Last year, the World Health Organisation (WHO) reported seven African countries - Eswatini, Kenya, Mozambique, South Sudan, Togo, Uganda and Zambia - had reduced TB deaths by a third since 2015.

The WHO's Africa office identified several common strategies, all of which can be used by other countries on the continent and elsewhere in the world.

They include:

  • Countries with limited resources need to choose where to concentrate them, for example, among people with HIV/Aids who have a high risk of contracting TB.
  • Educating healthcare workers and the public to recognise symptoms is key. These include persistent coughs, phlegm, weight loss, night sweats and high temperatures.
  • The next step is to persuade the person suspected of having TB to get to a testing centre. There is a lot of stigma around TB, so this needs to be approached sensitively.
  • Another challenge is making sure patients finish their medicine and get better. Treatment usually lasts for six months. There are some innovative ways to tackle this. For example, roping in family members, community workers and even local neighbourhood shop owners to make sure patients take their pills.
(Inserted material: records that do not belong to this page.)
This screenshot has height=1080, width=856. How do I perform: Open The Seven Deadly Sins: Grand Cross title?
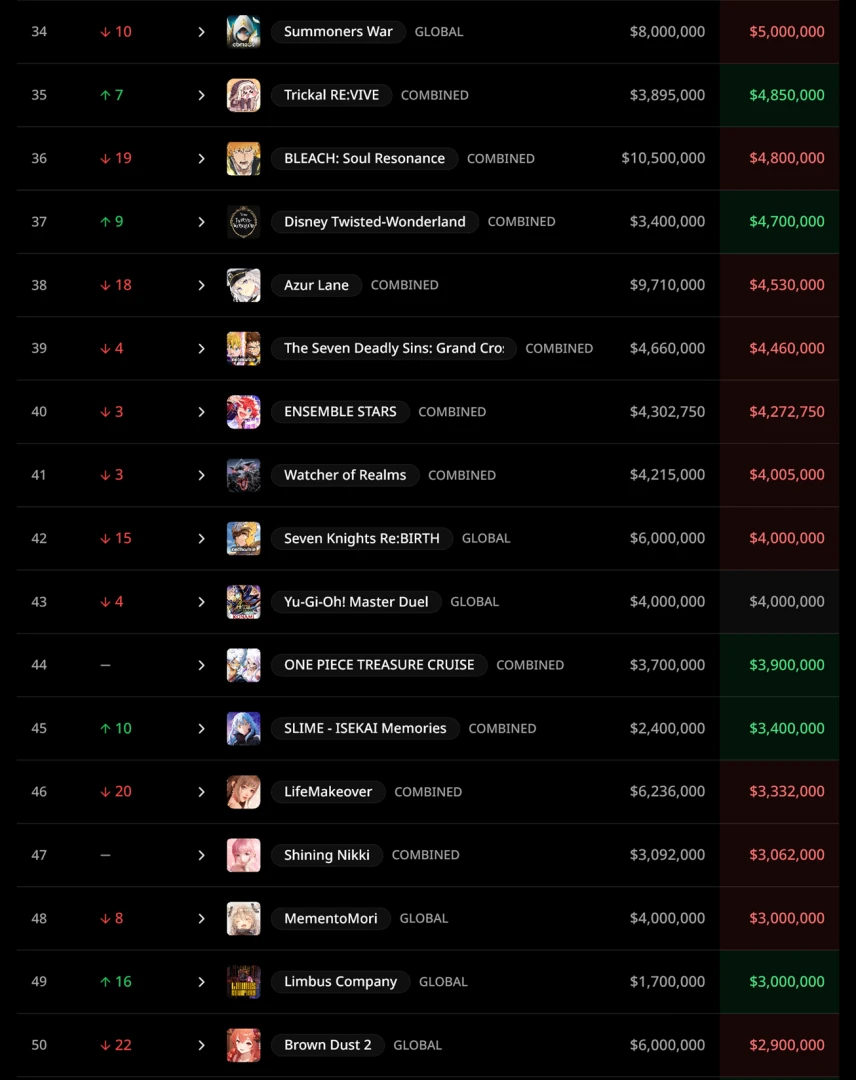tap(393, 348)
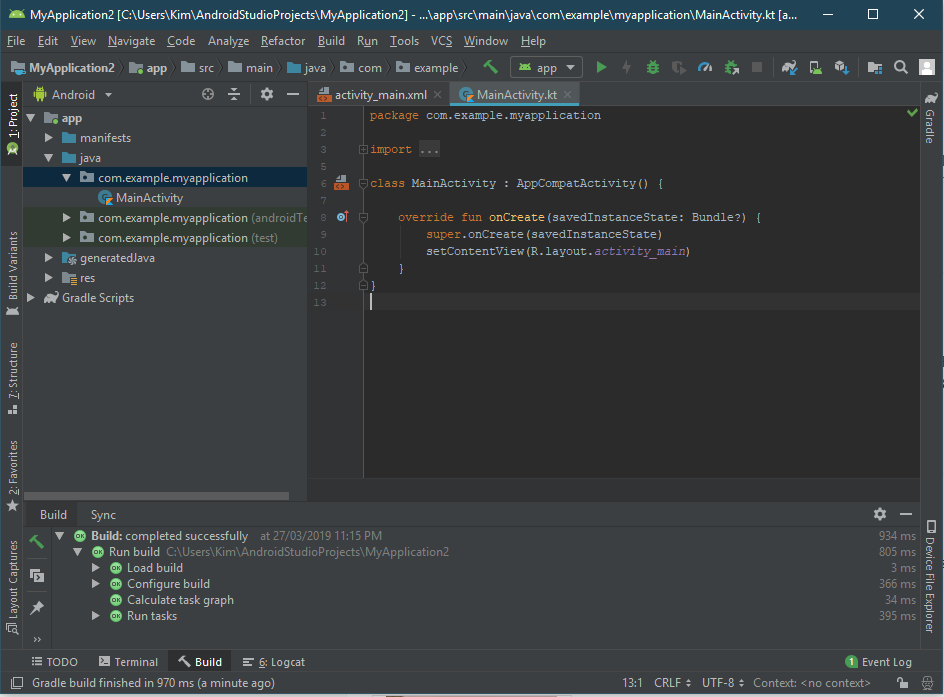Switch to the activity_main.xml editor tab
Screen dimensions: 944x697
(x=379, y=94)
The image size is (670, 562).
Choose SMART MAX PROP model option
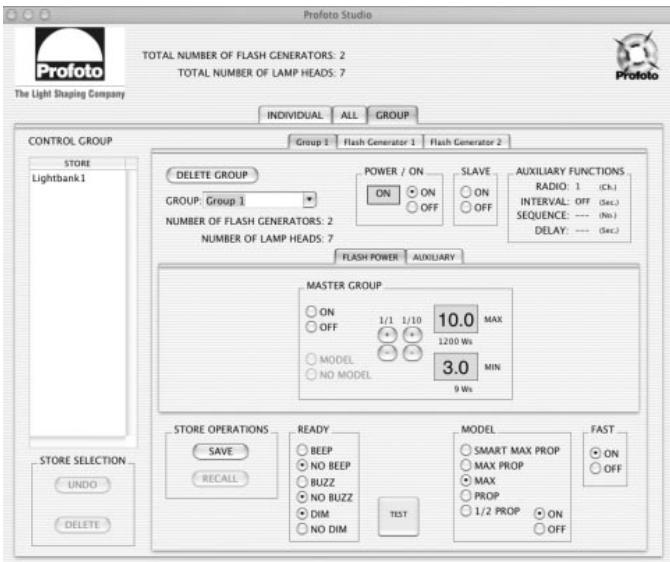point(465,450)

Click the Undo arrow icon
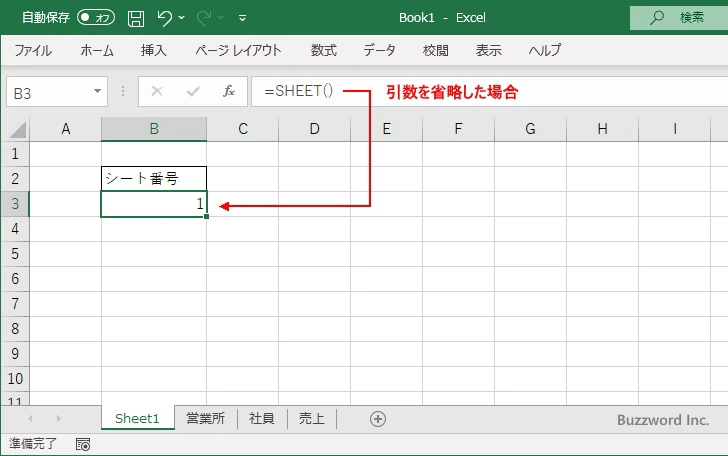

As human beings we can make things possible using our own communities. We have lots of solutions.

Have there been advances in TB treatment?

For many years it took three days to diagnose patients with TB. Three sputum smears were examined under a microscope to confirm the diagnosis.

Then, in 2001, there was a series of anthrax attacks on the US Postal Service.

Powdered anthrax spores were deliberately put into letters that were mailed through the US postal system. Twenty-two people, including 12 mail handlers, got anthrax, and five died.

The molecular technology developed to detect anthrax revolutionised the diagnosis of TB.

The GeneXpert system, launched in 2003, was at the heart of biohazard detection for the US Postal Service.

In 2010, the WHO gave the green light for GeneXpert to be used to diagnose TB.

The GeneXpert test can diagnose patients in an hour.

A sputum sample is collected from the patient with suspected TB. The sputum is mixed with a reagent and a cartridge containing this mixture is placed in the GeneXpert machine.

All processing from this point on is fully automated.

This was the first major breakthrough in TB diagnostics since the sputum smear microscopy was developed more than 100 years ago.

Another big development is that for the first time in a century we are closer to an effective vaccine.

The BCG vaccine for TB has been used for 100 years.

It is largely effective for children under five, but less so in older people and cannot be used on patients who have certain medical conditions.

The emergence of multidrug resistant forms of TB has increased the urgency of developing an effective vaccine.

There are 17 vaccine candidates currently in different stages of clinical trials.

One of these is the M72 experimental vaccine.

The late-stage trial of the vaccine is being rolled out in South Africa, Zambia, Malawi, Mozambique, Kenya, Indonesia and Vietnam.

A total of 20 000 volunteers will take part in the trial, which is expected to run for five years.

Medical advances are an essential tool to fight TB, but without combating poverty this devastating disease will remain with us.